Thursday, August 11, 2011

World at a Tipping Point


While this extra hot summer appears to be adding to the problem it can feel some days as though we are all losing our senses. Maybe it is the heat-maybe it is living in Washington but the US seems right now to reflect the world's self destructive mood as its leaders failed to rise to the challenge of the time and focus on the right issues--job creation and not short term deficit reduction. Perhaps it takes an outsider like former PM Gordon Brown writing an op ed in the Washington Post to nail just how bad the latest US debt deal was:

"At the core of Washington’s debt decision last week were four “no-go” areas for policy: no more taxes, no more stimulus, no more public investment and no more cuts or increases in entitlement spending. Under these politically imposed constraints, growth from consumer spending and public investment is blocked off. With little chance of private-sector investment in a stagnant home market, America has locked itself into a low-growth cycle for years to come."

We did it to ourselves and now the only hope for the global recovery--that stands in the way of the double dip recession that the debt crazed Republicans seem to have welcomed with their threats of bringing about default if their demands were not met (is this is the only strategy they can come up with to defeat Obama in 2012 one wonders?)
Gordon Brown's solution is --"to export our way to growth"--which is exactly the strategy of every other country--in the world--including China, Germany, and the rest. We cannot all export without someone importing all the stuff we produce and that is why Brown hangs his hopes on the G-20 meeting later in the year coming out with some kind of grand bargain, but:

".. without a grand plan, the “export or die” strategies look like a zero-sum game..Is it possible to find a pathway to balanced, sustainable growth in a world that cannot sign a global trade agreement or a climate-change agreement (despite the fact that it would have stimulated billions of trade in renewables) and where the instincts of protectionism and nationalism are far more powerful forces than the imperative for global cooperation?"
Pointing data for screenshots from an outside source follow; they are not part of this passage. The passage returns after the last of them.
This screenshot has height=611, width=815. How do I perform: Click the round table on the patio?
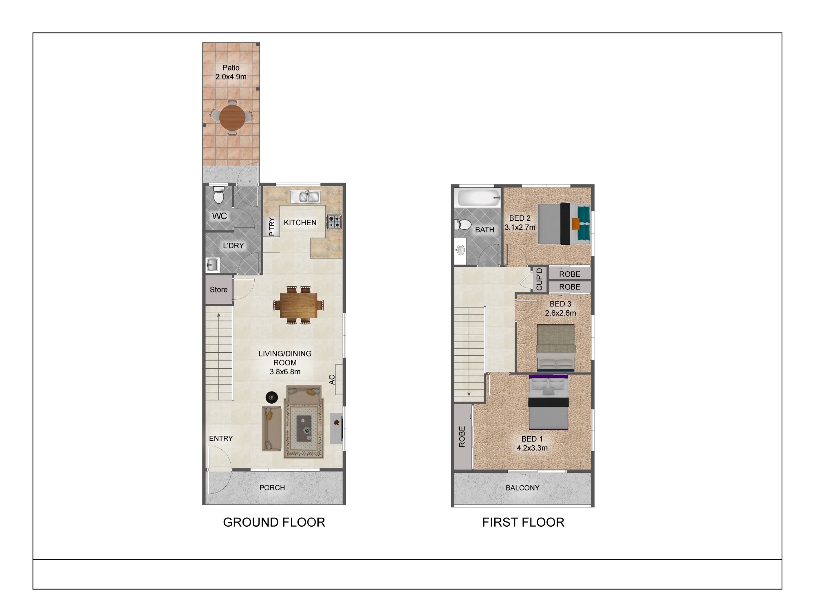(x=232, y=118)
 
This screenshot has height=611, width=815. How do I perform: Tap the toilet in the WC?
(x=219, y=196)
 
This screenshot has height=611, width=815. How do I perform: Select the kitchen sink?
(x=306, y=197)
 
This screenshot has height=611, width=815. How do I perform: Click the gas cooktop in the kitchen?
(x=334, y=222)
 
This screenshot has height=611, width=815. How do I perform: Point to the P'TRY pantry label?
(x=272, y=227)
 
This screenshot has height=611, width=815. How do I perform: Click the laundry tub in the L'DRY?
(x=212, y=265)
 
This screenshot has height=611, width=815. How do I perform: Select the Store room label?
(x=218, y=290)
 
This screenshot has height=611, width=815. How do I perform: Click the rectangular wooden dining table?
(x=298, y=305)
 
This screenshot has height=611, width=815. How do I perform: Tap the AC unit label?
(x=332, y=380)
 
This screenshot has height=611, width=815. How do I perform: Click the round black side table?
(x=272, y=397)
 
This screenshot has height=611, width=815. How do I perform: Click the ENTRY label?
(x=221, y=438)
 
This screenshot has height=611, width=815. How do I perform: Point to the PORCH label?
(x=272, y=488)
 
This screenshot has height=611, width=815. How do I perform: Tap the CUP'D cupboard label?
(x=540, y=279)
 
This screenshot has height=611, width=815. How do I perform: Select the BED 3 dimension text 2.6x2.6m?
(x=561, y=313)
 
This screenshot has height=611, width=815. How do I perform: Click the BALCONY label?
(x=522, y=488)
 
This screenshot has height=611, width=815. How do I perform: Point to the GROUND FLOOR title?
(x=274, y=522)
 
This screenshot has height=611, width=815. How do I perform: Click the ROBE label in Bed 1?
(x=462, y=437)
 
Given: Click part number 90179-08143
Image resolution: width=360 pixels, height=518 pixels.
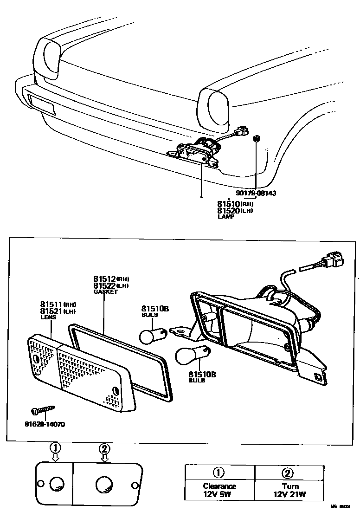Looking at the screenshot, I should click(256, 193).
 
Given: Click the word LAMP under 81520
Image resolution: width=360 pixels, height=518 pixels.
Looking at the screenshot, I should click(225, 216).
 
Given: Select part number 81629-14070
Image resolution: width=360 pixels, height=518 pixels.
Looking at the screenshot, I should click(45, 424).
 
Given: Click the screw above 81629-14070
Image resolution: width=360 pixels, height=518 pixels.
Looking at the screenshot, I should click(44, 410).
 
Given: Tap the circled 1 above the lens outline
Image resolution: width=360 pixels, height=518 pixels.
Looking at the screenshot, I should click(55, 448).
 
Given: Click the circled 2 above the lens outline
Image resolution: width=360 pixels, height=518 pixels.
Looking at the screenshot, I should click(105, 448).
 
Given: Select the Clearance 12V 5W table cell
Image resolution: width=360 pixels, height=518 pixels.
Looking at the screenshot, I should click(219, 490).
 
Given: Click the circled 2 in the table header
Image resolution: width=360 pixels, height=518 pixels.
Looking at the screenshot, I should click(288, 473).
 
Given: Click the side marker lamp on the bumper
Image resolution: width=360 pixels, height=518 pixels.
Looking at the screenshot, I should click(41, 104).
We have to hope that the world that has been driven near to the brink by greedy bankers and their aiders and abetters among the political class will finally come to their senses. The media has to stop playing court to spin doctors and rise to the challenge of explaining to people the stakes since the politicians seem incapable of even telling simple truths that tax cuts will not do anything to create the new jobs we need in the quantity we need them and that taxing billionaires at a rate above the level that their secretaries pay is not some form of class war but a reasonable effort to create a fairer and more equal society. But as long as the media paints these ideas as extreme we will not make much progress. At some point we all need to focus on the real issues that long term unemployment and the sense of hopelessness among the youth is far worse than any short run deficit as it undermines social stability. You don't have to take a look at the London riots for examples just take a tour around any major or minor American city in the mid west's rust belt and you can see the devastation this kind of economy takes on people's lives and hopes. Let's hope that we come to our senses before it is too late.